Anthropologist Rick Potts, who directs the Smithsonian’s Human Origins Program, points out that this flexibility was not unique to Homo sapiens. It’s been a feature of all human species, including the now-extinct homo erectus and Homo neanderthalis.

“By the time we get to our own species, the ultimate representation of this picture of plasticity or adaptability is that we have diverse cultures," he says. "Within one species we have almost all the different ways in which people can marry or mate, the ways in which they can organize societies, the kinds of technologies that can be used. We are the first species to think about ‘What if?’ And that is a good response to a world that is very uncertain or conditional.”

Potts adds that humans’ increasing technological skill at bending nature to our purposes is triggeringing climate changes that might otherwise never have happened.

“So for example when we manufacture things, we put particulate matter into the atmosphere. We put up gases and things that become smog and that has an effect on the environment that is unintended.”

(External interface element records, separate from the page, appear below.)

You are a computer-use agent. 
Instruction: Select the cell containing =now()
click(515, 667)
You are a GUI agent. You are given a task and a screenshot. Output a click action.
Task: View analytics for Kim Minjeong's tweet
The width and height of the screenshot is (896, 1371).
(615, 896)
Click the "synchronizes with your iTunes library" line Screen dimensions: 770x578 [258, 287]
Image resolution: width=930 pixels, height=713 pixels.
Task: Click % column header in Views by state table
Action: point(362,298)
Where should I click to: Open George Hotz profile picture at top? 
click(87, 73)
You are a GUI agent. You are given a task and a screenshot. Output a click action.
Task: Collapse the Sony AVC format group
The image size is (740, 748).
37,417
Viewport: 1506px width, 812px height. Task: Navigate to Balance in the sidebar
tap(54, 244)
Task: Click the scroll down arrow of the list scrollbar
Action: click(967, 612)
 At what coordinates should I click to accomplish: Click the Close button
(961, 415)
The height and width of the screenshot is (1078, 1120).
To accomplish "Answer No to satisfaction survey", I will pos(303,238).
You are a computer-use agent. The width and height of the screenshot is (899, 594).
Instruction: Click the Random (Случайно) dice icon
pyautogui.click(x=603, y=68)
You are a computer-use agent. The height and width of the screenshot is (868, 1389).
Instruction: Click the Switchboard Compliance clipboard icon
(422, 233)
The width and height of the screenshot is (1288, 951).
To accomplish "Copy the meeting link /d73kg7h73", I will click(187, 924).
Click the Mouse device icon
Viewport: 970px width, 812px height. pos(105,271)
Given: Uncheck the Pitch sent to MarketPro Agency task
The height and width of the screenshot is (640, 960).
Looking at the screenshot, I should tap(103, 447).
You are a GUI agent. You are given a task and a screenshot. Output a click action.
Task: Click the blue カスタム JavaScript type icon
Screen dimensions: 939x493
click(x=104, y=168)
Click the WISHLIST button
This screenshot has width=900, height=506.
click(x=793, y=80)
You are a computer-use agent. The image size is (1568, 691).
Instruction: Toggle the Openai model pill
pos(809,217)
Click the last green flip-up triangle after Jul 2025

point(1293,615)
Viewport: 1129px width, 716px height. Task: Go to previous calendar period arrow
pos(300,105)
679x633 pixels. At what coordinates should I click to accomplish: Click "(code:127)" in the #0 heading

Those effects, such as global warming, the rise in sea levels and extreme weather events, pose new challenges to our species’ survival. Potts says that traditionally, we have taken two broad-brush approaches to this reality. We have either pulled back on our growth and ambition, which is hard, or we press on regardless of the long-term impact.

“And so we are really caught between these two visions, and I think the balance between those two visions will determine the history of us on earth.”

Still, Potts and many of his fellow scientists at the symposium on climate change and human evolution express hope that our awareness of the possibilities of our own extinction will inspire us to imagine and create new ways of living more harmoniously on an ever-changing Earth.